Le projet de champ magnétique de D’Onghia est né de conversations dans un café il y a quelques années avec Paolo Desiati, son collègue physicien à l’Université du Wisconsin. Ils voulaient s’attaquer à un problème de santé futuriste : lorsqu’un vaisseau spatial se dirige vers Mars, il sera bombardé de particules chargées du soleil et de rayons cosmiques qui peuvent provenir de beaucoup plus loin. Au cours d’un voyage d’environ neuf mois, les astronautes seront exposés à une quantité importante de rayonnement, causant des dommages cellulaires et augmentant leur risque de cancer. Même si les astronautes ne s’attardent pas sur la planète rouge et rentrent rapidement chez eux, leur exposition les placera au-dessus de la limite de rayonnement recommandée par la NASA tout au long de leur carrière. “Tant que nous n’aurons pas résolu ce problème, nous n’irons pas sur Mars”, déclare D’Onghia.

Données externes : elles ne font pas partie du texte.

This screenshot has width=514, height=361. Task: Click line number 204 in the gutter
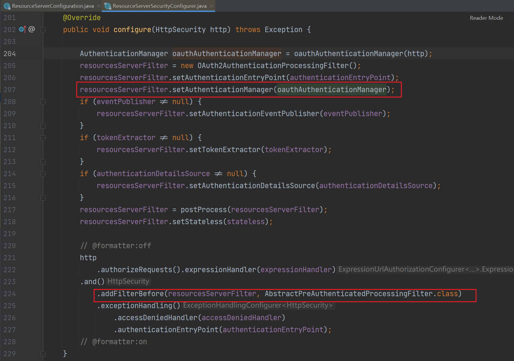click(10, 54)
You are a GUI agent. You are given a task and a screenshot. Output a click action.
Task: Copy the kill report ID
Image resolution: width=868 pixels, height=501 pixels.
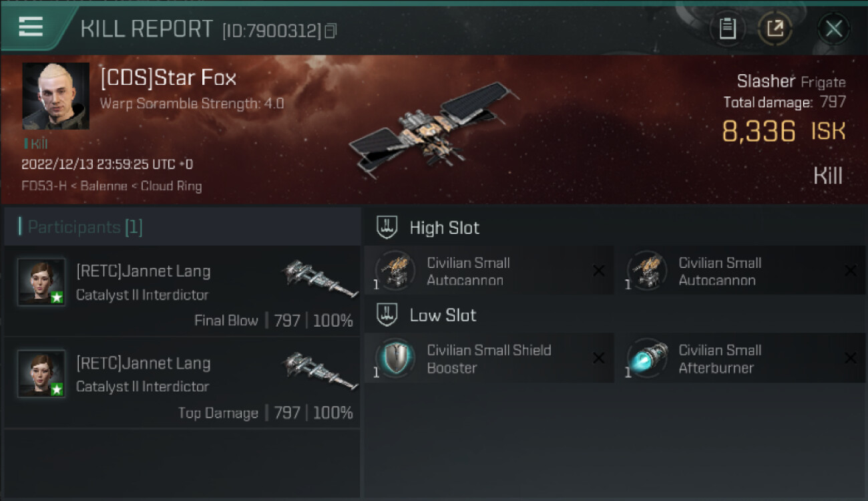pos(331,31)
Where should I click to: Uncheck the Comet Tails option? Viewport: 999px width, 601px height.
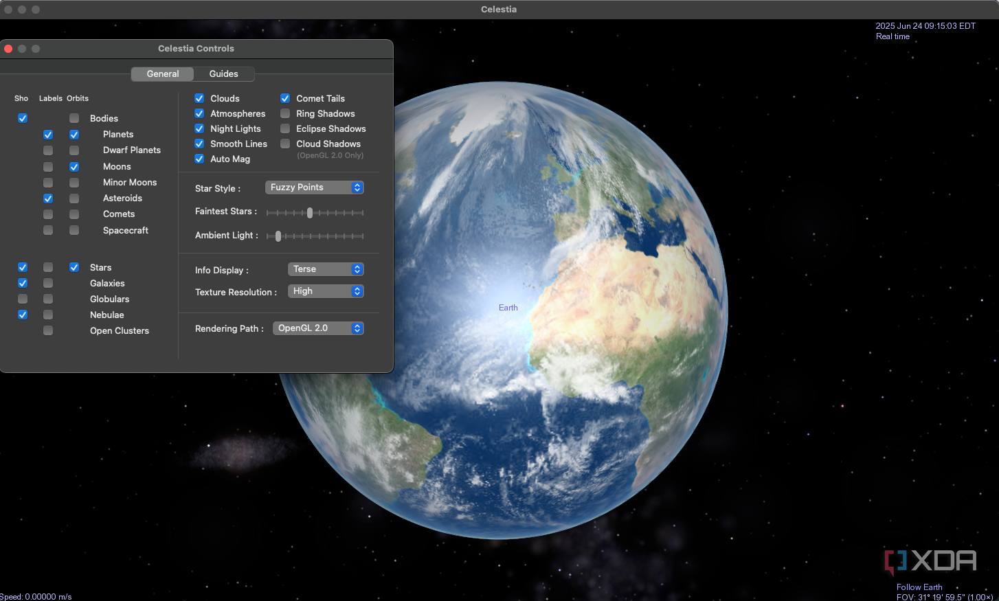[x=285, y=98]

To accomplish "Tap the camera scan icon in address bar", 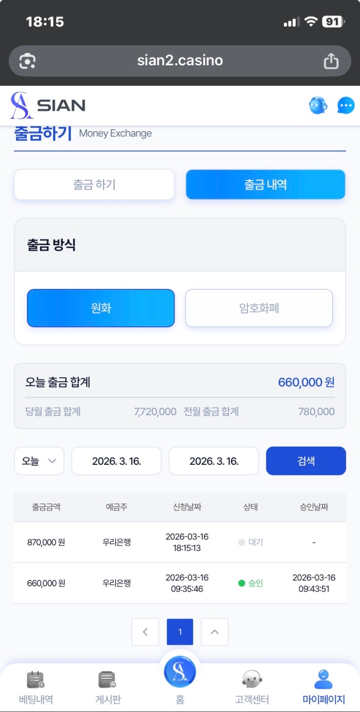I will pyautogui.click(x=27, y=61).
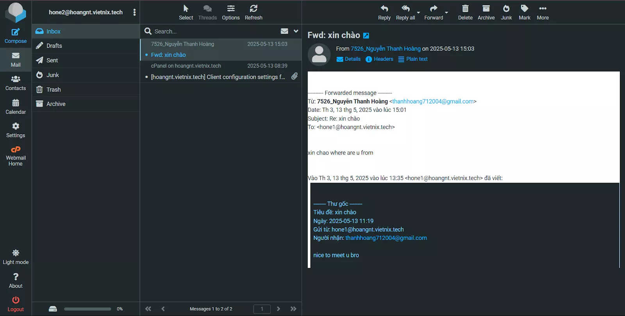Click sender link 7526_Nguyễn Thanh Hoàng
This screenshot has width=625, height=316.
point(386,49)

Ils ont proposé un concept appelé CREW HaT, abréviation de “Cosmic Radiation Extended Warding using the Halbach Torus”, un dispositif composé de bobines magnétiques avec des bandes supraconductrices pouvant être installées à l’extérieur d’un vaisseau spatial. Leur conception comprend huit panneaux inclinés disposés en cercle, chacun contenant des aimants, pour éloigner au moins la moitié des rayons cosmiques qui frappent avec des énergies allant jusqu’à 1 milliard d’électron-volts. (Ce n’est en fait pas beaucoup d’énergie, mais les risques pour la santé s’accumulent avec le temps.) Le champ magnétique créé par les panneaux modifierait les trajectoires des particules chargées entrantes afin qu’elles ne touchent pas le corps des passagers à l’intérieur. Le CREW HaT, qui est une forme de blindage actif, serait combiné avec un blindage passif – construisant des engins spatiaux à partir de matériaux conçus pour absorber certains rayonnements.
Leur objectif est de concevoir une version qui ne soit pas trop lourde et qui ne consomme pas trop d’énergie, afin qu’elle puisse être lancée avec un vaisseau spatial comme Orion de la NASA ou Starship de SpaceX et allumée en dehors de la magnétosphère protectrice de la Terre. Avant de pouvoir construire un prototype, leurs prochaines étapes consistent à étendre leurs calculs pour inclure des rayons cosmiques de plus haute énergie, pour voir si la technologie pourrait être utilisée pour les détourner sans trop augmenter le poids de l’appareil. « C’est le défi. Les concepts précédents se sont avérés extrêmement lourds et peu réalistes, mais ils ont ouvert la voie à de nouvelles idées », déclare Desiati.